The city dismantled it in mid 1973 to improve traffic flow in the downtown area. Mrs. Jones said, “It was a gathering place for the town and also for people in the mountains since the railway served a number of North Carolina points. Business people brought lunches and ate in the waiting room. They asked when a train might be coming through and often remarked that the sound of a train was music to their ears.”
Mr. Jones, a clerk of the city’s Clinchfield Railway office and later rate clerk in Erwin, remembered that he met his wife in the Southern station. When the two eventually tied the matrimonial knot, friends amusingly referred to their wedding as the merger of the Southern and Clinchfield.
Mr. Jones remembered that the new station was already built when he came to Johnson City in 1911; he understood that it had been there about a year. The old terminal was operating at the site that became Free Service Tire Company. The new one became a center of attraction.
Mrs. Jones related the words of a soldier from North Carolina who had been in Mexico and was glad to be home: “I wouldn’t take a thousand dollars for the trip, nor give one cent for another.”
During WWII, a Japanese student at Lees-McRae College planned to spend Christmas holidays with her parents in Cairo, Illinois. With a war raging, she needed special permission from the government to make the trip. Hale Williams, special agent, secured authorization and escorted her to her final destination. Mrs. Jones assisted her with hotel accommodations while she was in Johnson City.
Another war trip that was difficult to handle concerned a slight-of-build young woman and six children under five years of age who were traveling to Seattle to join her husband in military service. The depot staff courteously rallied around her and wired the three train stops ahead to give her special attention.
During the war years, about every two weeks there was an embarkation of soldiers on their way to join the armed forces. People were jammed in the waiting room that was permeated with both laughter and weeping. Frequently, a mother or sweetheart fainted.
On June 18, 1932, the railway advertised a special one-day rate of one cent per mile; the usual fare was 3.5 cents a mile. Hundreds of people took advantage of the reduced fee, producing a constant stream of passengers in and out of the depot from 6 a.m. until 11 p.m. After WWII ended, special cars routinely took kindergarten and primary children on their first train ride.
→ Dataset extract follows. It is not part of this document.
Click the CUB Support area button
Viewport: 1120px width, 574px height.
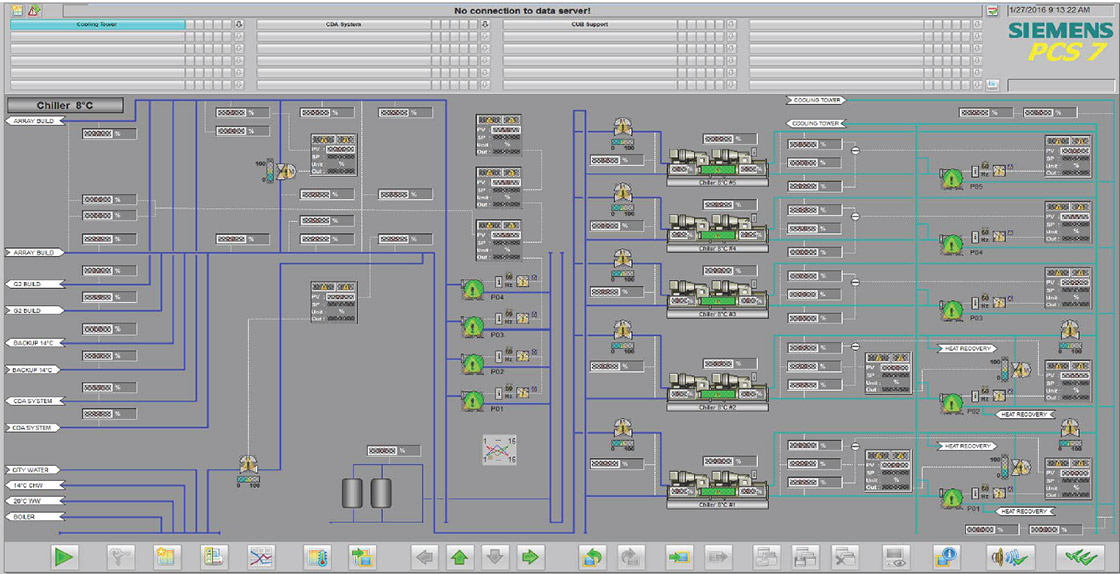[x=589, y=24]
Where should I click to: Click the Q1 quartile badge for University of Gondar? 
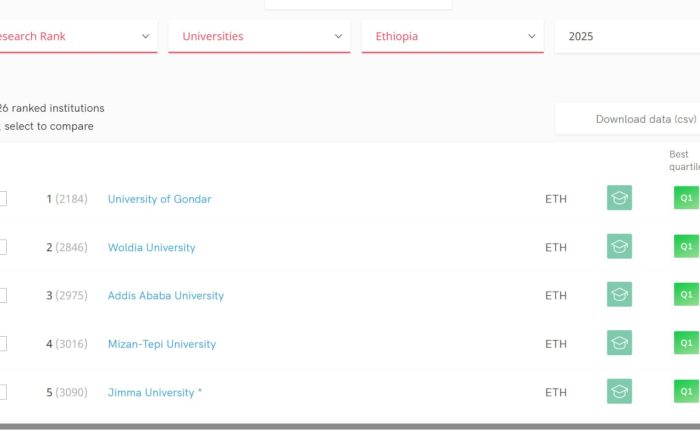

The Tennessean was a popular train that drew a crowd anytime it rolled into town. A baggage and a coach car were appropriately named “Johnson City.”
Several notables stopped off in Johnson City over the years: John J. Pershing, Army general; William Jennings Bryan, attorney in the famous Scopes Trial in 1925; Herbert Hoover, president of the United States; and Mrs. Eleanor Roosevelt, wife of President Franklin D. Roosevelt.
Mr. and Mrs. Jones concluded the interview by lamenting that, although the old train station was sadly going away forever, the memories of it would not die in the hearts of area residents. Thankfully, thirty-six years later, those memories are still very much alive.